By venkelos, in Only War

So, this is mostly a "how do you?" more than a how does the book say, but I am curious. How do you deal with enemy units health in combat? On the one hand, I could see a large group of Dominate schmoes using something akin to Magnitude, rather than keeping track of Wounds and Health, but smaller groups, say squads, only seemed to work with Eldar, where their numbers needed a boost against Space Marines, and Dom don't. When your players fire at NPC grunts, do you treat them as characters, tracking health and what have you, or like Comrades, who die very easily? If they get to be more like your players, and less like their comrades, why? If every other soldier is durable, why are Comrades so tissue paper?

Granted, this assumes that I am reading rules right, and three real hits will kill a Comrade, barring special things (Ogryn Comrade). They can take cover, and whatnot, to hopefully not get hit, but their bullet-sponging abilities seem lacking. Are enemy soldiers as squishy in your games, or are all Comrades just that much redshirt/whiteshield?

Most of human NPCs tend to die just as quickly - you have good chances of killing a severan dominate rifleman with TB3 AP4 and 10 wounds with one precise 3-shot burst of your trusty lasgun with d10+5 AP2. You might as well treat NPCs as dead as they reach 0 wounds instead of using crit damage tables to make enemy redshirts die from 1-2 well-placed flashlight shots or 1 hit with half-decent weapon.

Also, comrade is getting hit only on doubles, and even then you can try and evade this attack.

I only count critical damage for bosses, or people who matter. Everyone else just gets wounds.

Orks need their crits though, otherwise they are little harder than guardsmen.

Use Mook points, (I'm assuming you know it.) Basically assume an enemy can shug off a hit of less than 10 damage after soak, and is killed by anything more. Add extra mook points for tougher foes.

I also use d10 rather than d100 stats and a TB+AV stat called Resistance on NPCs which is negated by Pen and halved by hits to unarmored locations.

THat way it's:

DAM - (RES-Pen) = <10 fine / >10 injured/dead.

Cuts down on irritating stalls in combat action while mathematically inept GMs (like me) scramble for a calculator.

Orks need their crits though, otherwise they are little harder than guardsmen.

Eh, OTOH I don't think it's a good idea to make orks obscenely tough, even as much as I'm a fan of the greenskins.
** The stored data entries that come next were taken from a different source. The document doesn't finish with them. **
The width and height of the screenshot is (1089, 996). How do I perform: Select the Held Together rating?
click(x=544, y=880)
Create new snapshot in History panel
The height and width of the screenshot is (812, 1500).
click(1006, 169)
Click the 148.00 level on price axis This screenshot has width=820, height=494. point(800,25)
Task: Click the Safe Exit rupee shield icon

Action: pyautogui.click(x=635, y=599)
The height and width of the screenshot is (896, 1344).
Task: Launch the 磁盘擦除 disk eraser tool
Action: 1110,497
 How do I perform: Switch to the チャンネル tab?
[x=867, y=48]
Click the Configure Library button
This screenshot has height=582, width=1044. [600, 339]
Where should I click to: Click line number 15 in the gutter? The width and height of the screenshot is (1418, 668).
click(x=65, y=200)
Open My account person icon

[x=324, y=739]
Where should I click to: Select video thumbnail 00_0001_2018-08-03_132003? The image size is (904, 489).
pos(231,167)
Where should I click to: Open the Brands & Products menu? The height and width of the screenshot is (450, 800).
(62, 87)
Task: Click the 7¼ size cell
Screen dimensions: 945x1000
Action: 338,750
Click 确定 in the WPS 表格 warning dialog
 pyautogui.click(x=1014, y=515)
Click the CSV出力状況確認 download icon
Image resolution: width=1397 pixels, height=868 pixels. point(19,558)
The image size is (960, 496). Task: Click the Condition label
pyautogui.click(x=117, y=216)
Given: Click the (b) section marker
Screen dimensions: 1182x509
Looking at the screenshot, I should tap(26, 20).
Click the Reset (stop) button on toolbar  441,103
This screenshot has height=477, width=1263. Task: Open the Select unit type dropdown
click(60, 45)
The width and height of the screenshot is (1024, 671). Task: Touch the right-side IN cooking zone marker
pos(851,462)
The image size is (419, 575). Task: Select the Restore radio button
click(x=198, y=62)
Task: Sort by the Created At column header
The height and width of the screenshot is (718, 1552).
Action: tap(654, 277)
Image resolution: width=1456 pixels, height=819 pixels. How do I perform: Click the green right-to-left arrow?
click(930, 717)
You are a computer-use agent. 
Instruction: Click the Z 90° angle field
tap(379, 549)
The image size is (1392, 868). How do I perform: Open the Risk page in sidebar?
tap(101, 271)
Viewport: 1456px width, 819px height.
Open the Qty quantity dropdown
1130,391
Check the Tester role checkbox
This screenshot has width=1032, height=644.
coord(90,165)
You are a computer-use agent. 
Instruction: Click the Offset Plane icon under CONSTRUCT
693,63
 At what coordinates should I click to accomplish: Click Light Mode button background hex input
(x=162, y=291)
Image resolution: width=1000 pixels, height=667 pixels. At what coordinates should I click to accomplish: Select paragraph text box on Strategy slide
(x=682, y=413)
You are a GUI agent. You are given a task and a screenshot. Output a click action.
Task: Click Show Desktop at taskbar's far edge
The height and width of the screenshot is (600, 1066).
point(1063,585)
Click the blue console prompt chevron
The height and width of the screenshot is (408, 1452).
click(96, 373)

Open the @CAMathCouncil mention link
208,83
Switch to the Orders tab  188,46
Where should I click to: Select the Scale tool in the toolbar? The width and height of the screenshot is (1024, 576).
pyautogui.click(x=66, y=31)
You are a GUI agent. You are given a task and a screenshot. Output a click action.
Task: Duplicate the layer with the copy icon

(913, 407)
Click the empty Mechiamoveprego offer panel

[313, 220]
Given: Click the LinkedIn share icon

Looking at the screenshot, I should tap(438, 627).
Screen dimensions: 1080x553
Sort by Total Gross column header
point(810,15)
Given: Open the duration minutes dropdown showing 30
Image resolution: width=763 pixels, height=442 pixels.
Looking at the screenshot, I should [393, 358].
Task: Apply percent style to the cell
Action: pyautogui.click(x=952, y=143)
I use the formation rules in EOI with a couple of mods. I treat basic troops as wounded (Like comrade) and killed on the next hit if the initial damage is less then twice their TB. (Stolen from the original DH2 beta). Any hit that doubles their TB kills instantly. Elites get wounds then Crits disable. Master lvl enemies are the same as PC's.

I tend to use modified hoard rules for everything. The unit has a magnitude equal to 1 point per person in the unit. In addition to the horde rules in DW the horde may suppress as a free action, and special/heavy weapons are not included in the 2 ranged attacks the horde is allowed. Any hit that would pass T+AV removed a magnitude point.